How much of the global acrylic market does Thai Acrylic claim?
The global acrylic fibre industry is estimated to be approximately 1.8 million tons. Thai Acrylic Fibre (TAF) is the world's fifth largest producer of acrylic fibre at 1,20,000 tons. The declining overall volume of acrylic fibre is a challenge and amidst this, we would wish to seek a 10 per cent growth in the coming years. In India, our presence is largely limited due to the anti-dumping duty, and hence future plans will be governed by any changes in the regulatory structure.
How do you see India evolve as a global manufacturer of polyester?

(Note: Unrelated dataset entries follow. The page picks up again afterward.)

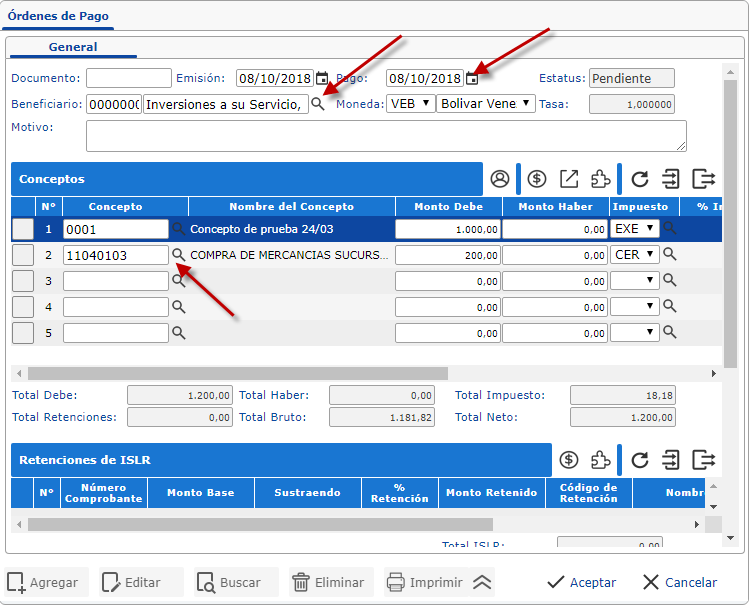Select the row 1 selector box
752x605 pixels.
[22, 229]
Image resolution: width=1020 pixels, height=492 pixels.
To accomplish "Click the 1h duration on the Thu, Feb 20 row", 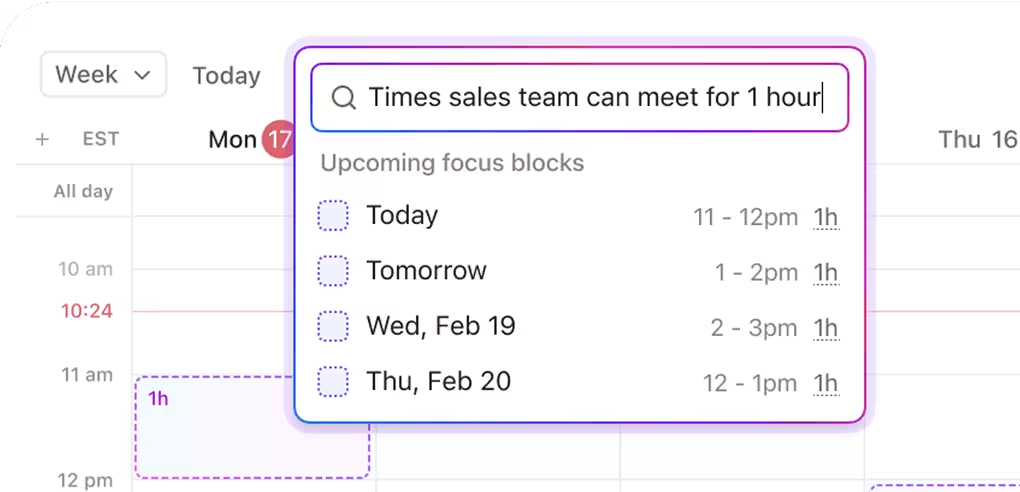I will pos(825,382).
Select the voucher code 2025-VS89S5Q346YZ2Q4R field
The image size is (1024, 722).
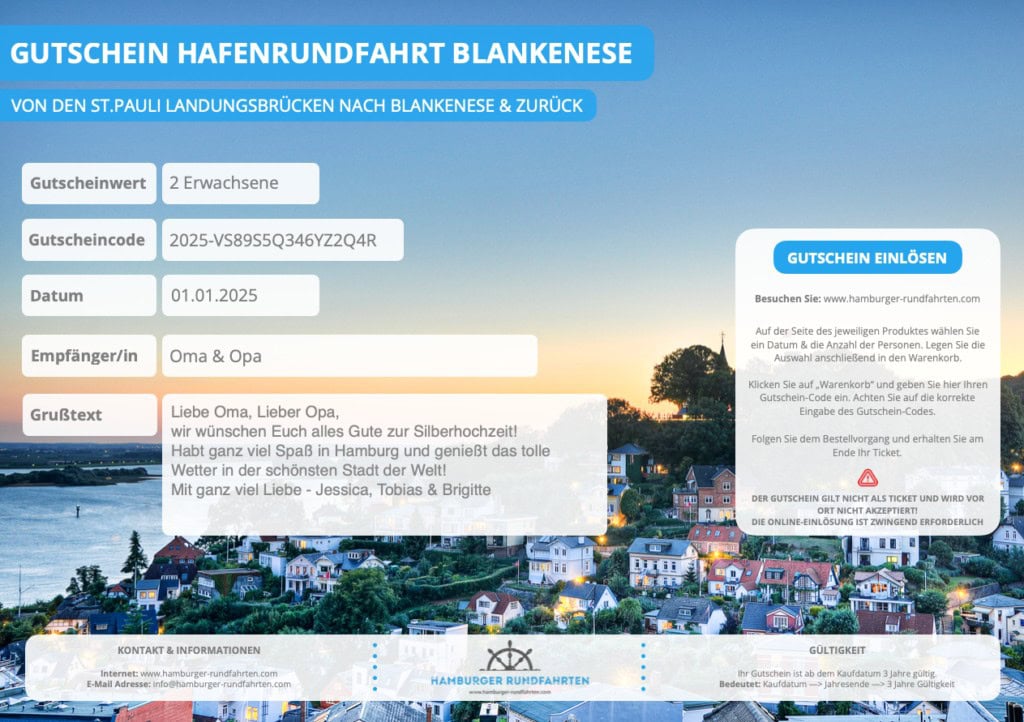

Indian polyester manufacturing will be fuelled by a huge domestic demand as well as global manufacturing competitiveness. There is a huge opportunity for Indian manufacturers to be global leaders in this industry. The industry, though, will need to prepare for measures to reduce its environmental impact, and invest in making the operations sustainable with increasing regulations.
With global wool prices surging, how do you see demand for acrylic going up globally and in Thailand?
In spite of increasing wool prices, acrylic has not been a natural substitute for all applications. Most of the substitution has been done by polyester or polyester blends, leading to continued pressure on the acrylic industry. However, acrylic fibre is likely to do well in sweater and carpet sectors if it is reasonably priced.
Of all the manmade fibres, which are the ones that you expect to grow the most and why?
Polyester will be the highest growing fibre in terms of volume, primarily driven by value offerings and innovations in end-use development. Some niche fibres may also have very high growth rates, depending upon their specific sector-based applications.
What are the issues this segment is up against?
The main issues of the acrylic fibre industry are:
1. High raw material prices as compared to other manmade fibres, leading to high level of substitution
2. Limited R&D investment
3. Low awareness of consumers about performance of fibres leading to high pressure on realisations
Which are the new sustainable practices that Thai Acrylic has initiated across its textile value chain?
The biggest initiative for us this year will be publishing our first sustainability report as per the GRI - G4 standards. The report will speak about our various projects which we have initiated internally to make our operations more environment-friendly. There have been many initiatives taken to reduce our energy and water consumption. Also, we are creating a plan to make TAF a zero-discharge organisation in the next five years.
What are your plans with respect to manmade fibres, the next big thing being touted?
The most important factor and focus area for all manufacturers will be product innovation. Speciality fibres and application-specific developments will drive the next wave of profitability for most industry players.
How have exports fared in the last two years? What has been the growth percentage in the last two years and what is the percentage targeted for the next fiscal?
Our exports have been increasing since the last five years. We are exporting to more than 40 countries. We are the second-largest exporter of acrylic fibre in the world. We will continue to export over 95 per cent of our production in the coming fiscal.
Published on: 19/08/2015
DISCLAIMER: All views and opinions expressed in this column are solely of the interviewee, and they do not reflect in any way the opinion of Fibre2Fashion.com.